Dataset tokenization and training configuration:

def tokenize_function(example):
    encoded = tokenizer(example['question'], truncation=True, padding='max_length', max_length=128)
    encoded["labels"] = tokenizer(example["answer"], truncation=True, padding="max_length", max_length=128)["input_ids"]
    return encoded

data_files = {"train": "train.json", "validation": "train.json"}
dataset = load_dataset('./dataset', data_files=data_files)
tokenized_dataset = dataset.map(tokenize_function, batched=True)

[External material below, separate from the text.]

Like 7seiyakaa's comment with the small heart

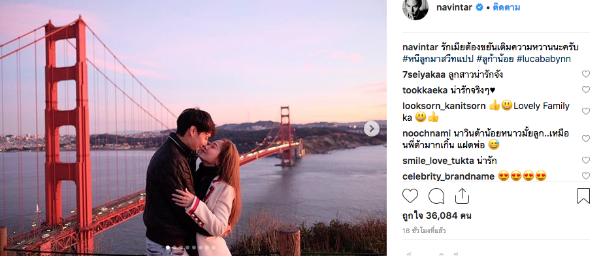586,74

training_args = TrainingArguments(
    output_dir="outputs",
    learning_rate=1e-3,
    per_device_train_batch_size=4,
    per_device_eval_batch_size=4,
    num_train_epochs=2,
    weight_decay=0.01,
    evaluation_strategy="epoch",
    save_strategy="epoch",
    load_best_model_at_end=True,
)
trainer = Trainer(
    model=model,
    args=training_args,
    train_dataset=tokenized_dataset["train"],
    eval_dataset=tokenized_dataset["validation"],
    tokenizer=tokenizer,
)
trainer.train()
model.save_pretrained("outputs")

6. Inference with the LoRA‑adapted Model

Loading the LoRA adapter and generating answers:

model.load_adapter('outputs', adapter_name='lora01')
model.set_adapter("lora01")
model.eval()
inputs = tokenizer("作者小时候看了一本关于什么的书？", return_tensors="pt")
outputs = model.generate(input_ids=inputs["input_ids"].to("cuda"), max_new_tokens=50)
print(tokenizer.batch_decode(outputs.detach().cpu().numpy(), skip_special_tokens=True)[0])

The article concludes that the fine‑tuned model can be used just like the original AutoModelForCausalLM for downstream tasks.